**The input:**
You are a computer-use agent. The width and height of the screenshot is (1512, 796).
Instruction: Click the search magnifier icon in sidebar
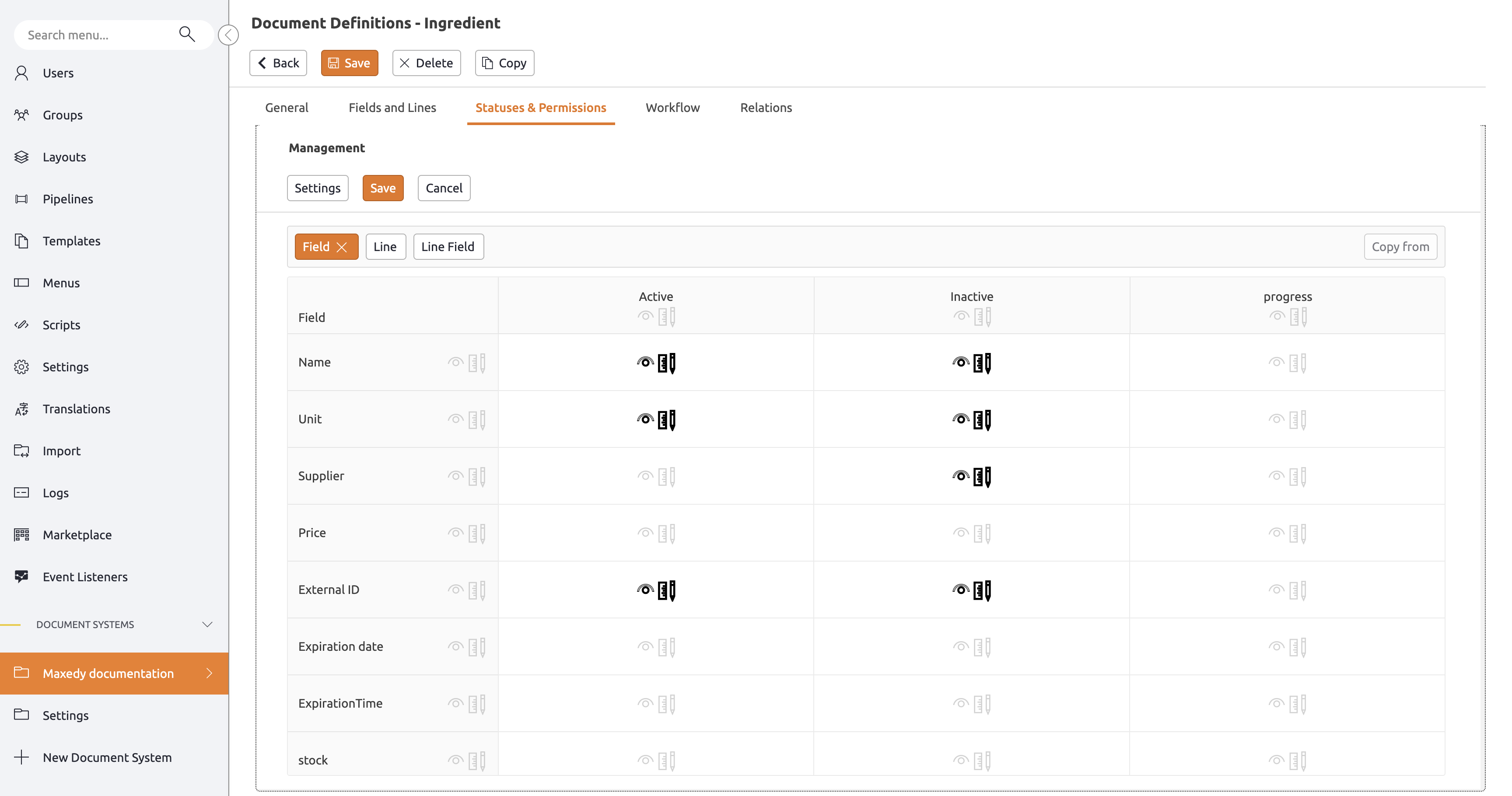[187, 34]
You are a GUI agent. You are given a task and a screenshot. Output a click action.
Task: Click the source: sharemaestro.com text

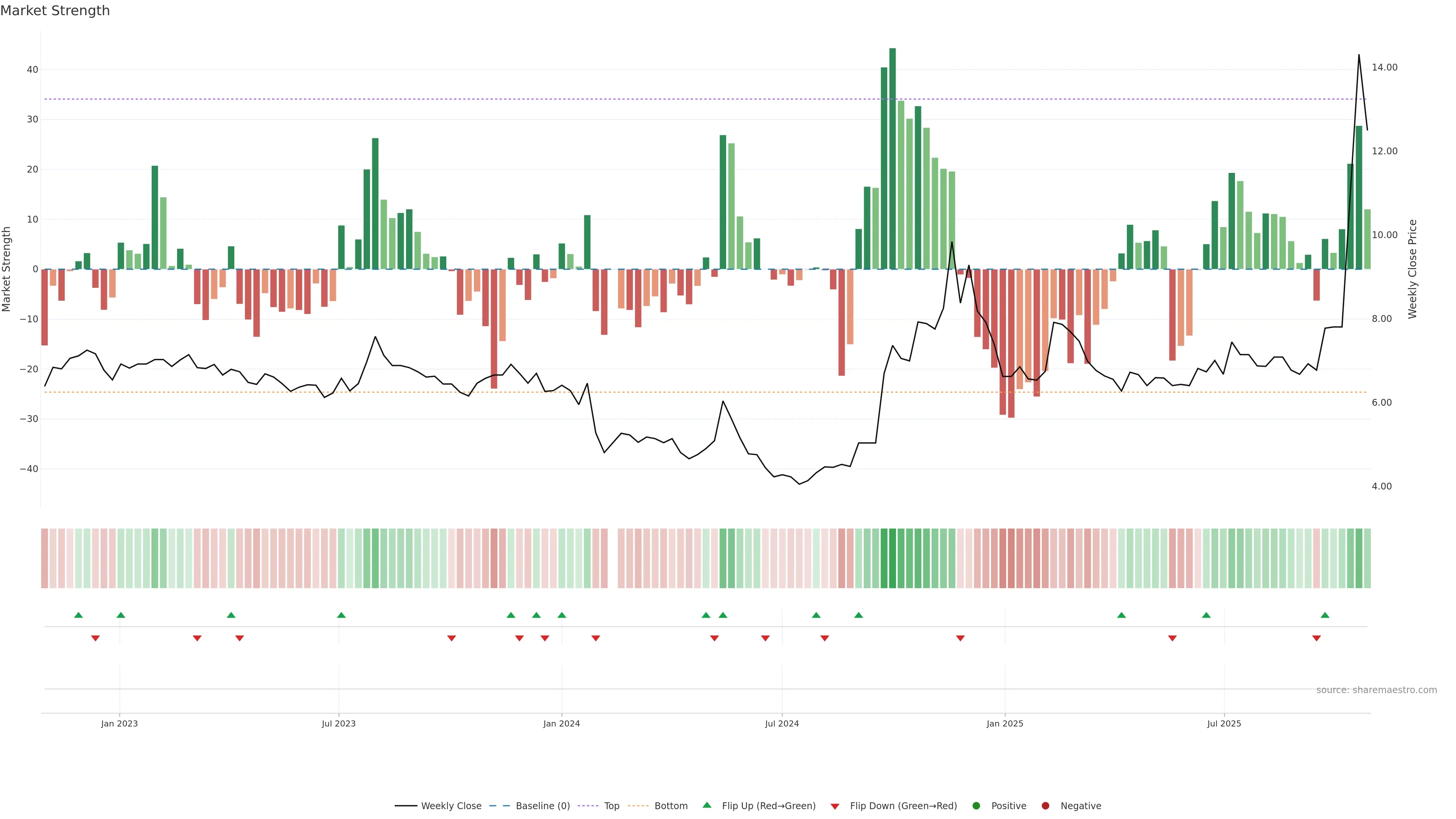coord(1376,690)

**Instructions to follow:** Reproduce the listing exactly, but keep its images out of the copy.

**Task result:**
You are a computer-use agent. The width and height of the screenshot is (1512, 796).
Instruction: Click the search magnifier icon in sidebar
[187, 34]
You are a GUI agent. You are given a task and a screenshot. Output a click action.
Task: Click the source: sharemaestro.com text

coord(1376,690)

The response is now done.